### [Assigned task]
The records below need retyping in full; give them again exactly.

[Stored records]
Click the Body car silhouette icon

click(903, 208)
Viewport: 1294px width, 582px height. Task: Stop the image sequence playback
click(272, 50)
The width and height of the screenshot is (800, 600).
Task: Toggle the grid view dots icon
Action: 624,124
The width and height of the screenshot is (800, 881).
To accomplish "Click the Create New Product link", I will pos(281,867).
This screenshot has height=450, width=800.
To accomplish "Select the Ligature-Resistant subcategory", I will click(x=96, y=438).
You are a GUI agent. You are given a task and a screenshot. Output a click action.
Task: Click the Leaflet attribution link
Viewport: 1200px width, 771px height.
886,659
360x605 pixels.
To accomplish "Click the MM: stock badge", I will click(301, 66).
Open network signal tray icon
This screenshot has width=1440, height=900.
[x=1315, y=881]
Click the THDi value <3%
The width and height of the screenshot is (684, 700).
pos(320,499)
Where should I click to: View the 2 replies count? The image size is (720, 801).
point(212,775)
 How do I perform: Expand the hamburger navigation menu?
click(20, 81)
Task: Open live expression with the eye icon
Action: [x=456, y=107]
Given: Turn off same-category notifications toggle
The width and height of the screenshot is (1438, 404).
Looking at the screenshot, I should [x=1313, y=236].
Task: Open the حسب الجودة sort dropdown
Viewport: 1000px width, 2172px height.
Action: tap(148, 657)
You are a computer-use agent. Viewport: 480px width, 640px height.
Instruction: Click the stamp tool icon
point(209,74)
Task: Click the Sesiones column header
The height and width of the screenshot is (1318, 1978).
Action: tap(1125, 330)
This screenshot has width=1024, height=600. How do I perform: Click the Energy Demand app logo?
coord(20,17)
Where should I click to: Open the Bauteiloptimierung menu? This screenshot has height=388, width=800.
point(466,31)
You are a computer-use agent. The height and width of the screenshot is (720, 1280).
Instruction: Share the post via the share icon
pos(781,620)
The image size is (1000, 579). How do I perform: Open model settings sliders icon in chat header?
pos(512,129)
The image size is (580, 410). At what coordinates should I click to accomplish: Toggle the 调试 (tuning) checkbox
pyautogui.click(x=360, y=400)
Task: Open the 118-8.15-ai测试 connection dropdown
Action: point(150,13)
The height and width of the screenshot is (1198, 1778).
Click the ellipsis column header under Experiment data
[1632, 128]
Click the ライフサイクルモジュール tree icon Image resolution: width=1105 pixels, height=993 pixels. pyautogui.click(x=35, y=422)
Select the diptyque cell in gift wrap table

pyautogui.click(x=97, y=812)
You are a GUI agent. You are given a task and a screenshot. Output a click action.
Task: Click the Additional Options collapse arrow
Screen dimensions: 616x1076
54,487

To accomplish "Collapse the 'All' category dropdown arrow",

### [Response box]
Click the Body car silhouette icon

click(903, 208)
Viewport: 1294px width, 582px height. Task: Stop the image sequence playback
click(272, 50)
The width and height of the screenshot is (800, 600).
Task: Toggle the grid view dots icon
Action: 624,124
The width and height of the screenshot is (800, 881).
To accomplish "Click the Create New Product link", I will pos(281,867).
This screenshot has height=450, width=800.
To accomplish "Select the Ligature-Resistant subcategory", I will click(x=96, y=438).
You are a GUI agent. You are given a task and a screenshot. Output a click action.
Task: Click the Leaflet attribution link
Viewport: 1200px width, 771px height.
886,659
360x605 pixels.
To accomplish "Click the MM: stock badge", I will click(301, 66).
Open network signal tray icon
This screenshot has width=1440, height=900.
[x=1315, y=881]
Click the THDi value <3%
The width and height of the screenshot is (684, 700).
pos(320,499)
Where should I click to: View the 2 replies count? The image size is (720, 801).
point(212,775)
 How do I perform: Expand the hamburger navigation menu?
click(20, 81)
Task: Open live expression with the eye icon
Action: [x=456, y=107]
Given: Turn off same-category notifications toggle
The width and height of the screenshot is (1438, 404).
Looking at the screenshot, I should [x=1313, y=236].
Task: Open the حسب الجودة sort dropdown
Viewport: 1000px width, 2172px height.
Action: tap(148, 657)
You are a computer-use agent. Viewport: 480px width, 640px height.
Instruction: Click the stamp tool icon
point(209,74)
Task: Click the Sesiones column header
The height and width of the screenshot is (1318, 1978).
Action: tap(1125, 330)
This screenshot has width=1024, height=600. How do I perform: Click the Energy Demand app logo?
coord(20,17)
Where should I click to: Open the Bauteiloptimierung menu? This screenshot has height=388, width=800.
point(466,31)
You are a computer-use agent. The height and width of the screenshot is (720, 1280).
Instruction: Share the post via the share icon
pos(781,620)
The image size is (1000, 579). How do I perform: Open model settings sliders icon in chat header?
pos(512,129)
The image size is (580, 410). At what coordinates should I click to accomplish: Toggle the 调试 (tuning) checkbox
pyautogui.click(x=360, y=400)
Task: Open the 118-8.15-ai测试 connection dropdown
Action: point(150,13)
The height and width of the screenshot is (1198, 1778).
Click the ellipsis column header under Experiment data
[1632, 128]
Click the ライフサイクルモジュール tree icon Image resolution: width=1105 pixels, height=993 pixels. pyautogui.click(x=35, y=422)
Select the diptyque cell in gift wrap table

pyautogui.click(x=97, y=812)
You are a GUI agent. You are given a task and a screenshot. Output a click action.
Task: Click the Additional Options collapse arrow
Screen dimensions: 616x1076
54,487

To accomplish "Collapse the 'All' category dropdown arrow",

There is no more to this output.